L : Tant mieux. Je me suis également demandée si cette relation difficile entre le prof et les élèves n’était pas en fait le ciment de cette cohésion dans la classe, que je trouve vraiment impressionnante ?
TB : Cela peut toujours aller dans un sens ou dans l’autre, bien sûr. Soit on se serre les coudes, soit on utilise ce moyen pédagogique douteux consistant à dire que toute la classe est responsable des erreurs d’un seul individu. Dans ce cas-là, vous forcez quasiment le groupe à livrer un individu. J’ai toujours trouvé ça insupportable. Et ça peut aller dans un sens, que tout le monde dise non, non, lui ou elle on ne le ou la dénonce pas. Ou dans l’autre sens...
L : Vous avez brièvement mentionné tout à l’heure que vous êtes intéressée par la question générationnelle, par le ouï-dire, par la cour d’école… Est-ce qu’il s’agit du message que vous souhaitez transmettre à vos lecteurs et lectrices avec ce livre ?
TB : (rires) On me pose toujours la question du message. Je n’ai pas de message. Je raconte une histoire. Chacun y puise ce qu’il ou elle veut.
L : Le livre se lit vraiment d’une traite. L’histoire est captivante, et le livre n’est pas trop long.
Mais vous avez probablement passé beaucoup, beaucoup plus de temps à l’écrire. Combien de temps travaillez-vous sur un livre ?
TB : Je me souviens avoir écrit un petit bout ici et là pendant pas mal de temps, et puis j’ai dû écrire le reste. Un jour j’ai dit à quelqu’un : « Donc là, en février, je vais continuer à écrire mon livre, j’ai déjà 70 pages. » Et il a dit : « Ah, c’est gros comment un livre comme ça ? » Je peux écrire assez vite et je peux écrire beaucoup, beaucoup, si je m’y mets. Donc j’ai écrit, pas la moitié du livre, mais un tiers du livre en un mois. Trois mois, c’est pas mal. Il y a certaines choses, comme le premier passage avec le dialogue, que j’arrive à écrire vraiment très rapidement. Je l’entends dans ma tête. Ce sont des dialogues. Des gens qui discutent, et moi j’écris juste ce qu’ils racontent. Les dialogues sont vraiment sympas à écrire.
L : Et dans le livre, la localisation est toujours noircie dans le compte-rendu. Pourquoi ? Bon sinon j’imagine que le titre « Sankt Irgendwas » (Saint Quelque Chose) serait moins pertinent, mais pourquoi est-ce que c’était important pour vous ?
TB : Les gens ont toujours une telle exigence de réalité dans la fiction.

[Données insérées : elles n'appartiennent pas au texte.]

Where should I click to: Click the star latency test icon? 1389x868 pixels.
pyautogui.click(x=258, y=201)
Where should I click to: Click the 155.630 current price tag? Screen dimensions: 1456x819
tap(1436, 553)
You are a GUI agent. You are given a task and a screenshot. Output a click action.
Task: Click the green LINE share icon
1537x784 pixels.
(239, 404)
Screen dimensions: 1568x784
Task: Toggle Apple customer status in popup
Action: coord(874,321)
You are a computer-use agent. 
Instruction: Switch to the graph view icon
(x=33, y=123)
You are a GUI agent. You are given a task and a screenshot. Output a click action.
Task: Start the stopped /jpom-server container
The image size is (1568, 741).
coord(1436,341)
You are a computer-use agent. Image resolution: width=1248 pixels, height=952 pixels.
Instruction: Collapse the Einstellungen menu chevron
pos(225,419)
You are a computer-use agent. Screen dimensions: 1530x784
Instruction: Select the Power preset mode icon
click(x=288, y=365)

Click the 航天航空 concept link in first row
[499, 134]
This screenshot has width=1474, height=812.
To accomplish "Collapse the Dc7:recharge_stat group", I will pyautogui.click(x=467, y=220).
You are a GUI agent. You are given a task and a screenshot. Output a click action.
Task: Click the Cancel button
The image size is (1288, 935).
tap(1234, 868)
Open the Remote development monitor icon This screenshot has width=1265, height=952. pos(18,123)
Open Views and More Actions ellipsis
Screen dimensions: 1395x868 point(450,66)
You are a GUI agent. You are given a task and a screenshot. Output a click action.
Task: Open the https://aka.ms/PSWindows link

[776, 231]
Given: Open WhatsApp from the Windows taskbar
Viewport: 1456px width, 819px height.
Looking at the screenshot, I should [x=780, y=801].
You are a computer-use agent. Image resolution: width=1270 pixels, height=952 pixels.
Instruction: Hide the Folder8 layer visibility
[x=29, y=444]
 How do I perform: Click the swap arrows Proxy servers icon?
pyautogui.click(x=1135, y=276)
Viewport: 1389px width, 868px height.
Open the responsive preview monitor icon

Ils veulent toujours savoir exactement : est-ce que c’est une histoire vraie ? Où est-ce que ça s’est passé ? Que des choses comme ça. Mais là n’est pas la question. Il ne s’agit pas de comparer l’histoire au monde dans lequel nous vivons, mais simplement de savoir que cela aurait pu arriver. Je ne me soucie pas vraiment de savoir où se déroulent les histoires, en ce sens où cela leur confère une universalité. En fin de compte, elles peuvent se dérouler n’importe où, et il y a des espaces vides que les lecteurs complètent et remplissent avec leurs propres expériences pour en faire ainsi leur propre monde.
L : Et avez-vous déjà reçu des retours de jeunes sur la façon dont le livre a été perçu ou ce qu’ils ont pensé de l'histoire ?
TB : Curieusement, les premiers retours viennent cette fois-ci surtout de la part des libraires. Je n’avais jamais vu ça avant pour mes autres livres. « Sankt Irgendwas » c’est en gros le chouchou des libraires. Très bonne réception. Mais ce qui est plus chouette encore, c’est que peu importe qui lit le roman, les gens commencent toujours à me raconter leurs voyages scolaires. Ce qui est étrange, c’est que même des adultes qui disent qu’ils n’ont pas trop de souvenirs, je leur dis « voyage scolaire », et tout le monde a quelque chose à raconter. Bien sûr au sujet de choses gênantes qui se sont passées, ou des petits scandales.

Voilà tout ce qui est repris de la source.